_Work instruction_:
Which lines in the material below contain the word "panel"? Copy each of them.

_Input_:
########################################

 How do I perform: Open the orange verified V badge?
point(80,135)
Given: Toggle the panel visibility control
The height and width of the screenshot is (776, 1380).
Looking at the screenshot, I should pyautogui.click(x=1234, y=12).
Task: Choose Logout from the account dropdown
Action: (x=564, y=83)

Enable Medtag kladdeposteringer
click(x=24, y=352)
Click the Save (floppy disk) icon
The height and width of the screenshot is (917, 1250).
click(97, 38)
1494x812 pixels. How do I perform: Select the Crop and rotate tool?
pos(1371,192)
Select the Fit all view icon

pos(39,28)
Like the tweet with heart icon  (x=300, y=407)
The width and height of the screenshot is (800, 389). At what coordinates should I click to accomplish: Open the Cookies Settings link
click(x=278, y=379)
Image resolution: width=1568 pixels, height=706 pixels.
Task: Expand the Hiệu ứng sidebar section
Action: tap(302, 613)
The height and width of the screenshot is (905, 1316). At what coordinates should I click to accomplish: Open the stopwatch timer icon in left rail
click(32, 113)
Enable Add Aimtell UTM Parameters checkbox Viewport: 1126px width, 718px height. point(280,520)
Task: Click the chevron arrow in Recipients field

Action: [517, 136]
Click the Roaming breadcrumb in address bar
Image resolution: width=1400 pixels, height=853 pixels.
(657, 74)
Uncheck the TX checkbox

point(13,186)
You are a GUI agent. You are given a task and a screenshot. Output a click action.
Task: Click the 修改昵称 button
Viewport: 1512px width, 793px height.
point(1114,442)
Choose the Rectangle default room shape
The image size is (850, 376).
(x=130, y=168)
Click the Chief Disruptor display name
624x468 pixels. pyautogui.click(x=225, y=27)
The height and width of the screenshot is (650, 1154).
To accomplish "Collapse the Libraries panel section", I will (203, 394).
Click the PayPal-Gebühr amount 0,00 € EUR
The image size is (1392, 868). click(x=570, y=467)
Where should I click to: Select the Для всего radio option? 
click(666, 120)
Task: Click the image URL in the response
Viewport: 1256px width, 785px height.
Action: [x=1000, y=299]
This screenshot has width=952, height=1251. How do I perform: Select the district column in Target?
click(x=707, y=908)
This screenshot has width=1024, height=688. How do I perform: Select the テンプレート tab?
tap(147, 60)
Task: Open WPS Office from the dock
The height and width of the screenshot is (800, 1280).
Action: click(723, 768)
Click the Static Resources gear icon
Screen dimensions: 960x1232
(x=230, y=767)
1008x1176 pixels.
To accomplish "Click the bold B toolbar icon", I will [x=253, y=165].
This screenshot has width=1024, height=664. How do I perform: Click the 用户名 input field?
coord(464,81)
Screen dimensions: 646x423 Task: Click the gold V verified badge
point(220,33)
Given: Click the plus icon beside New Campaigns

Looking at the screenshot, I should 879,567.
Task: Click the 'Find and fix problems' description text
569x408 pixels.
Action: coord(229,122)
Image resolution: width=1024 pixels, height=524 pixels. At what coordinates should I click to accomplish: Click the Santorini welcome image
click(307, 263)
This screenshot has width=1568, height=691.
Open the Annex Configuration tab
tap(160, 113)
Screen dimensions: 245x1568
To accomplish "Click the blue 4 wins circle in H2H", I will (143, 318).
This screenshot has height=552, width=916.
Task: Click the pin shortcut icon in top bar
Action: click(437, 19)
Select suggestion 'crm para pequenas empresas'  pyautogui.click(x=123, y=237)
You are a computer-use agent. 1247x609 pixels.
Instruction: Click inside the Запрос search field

########################################

_Response for this exercise_:
Given: Toggle the panel visibility control
To accomplish "Collapse the Libraries panel section", I will (203, 394).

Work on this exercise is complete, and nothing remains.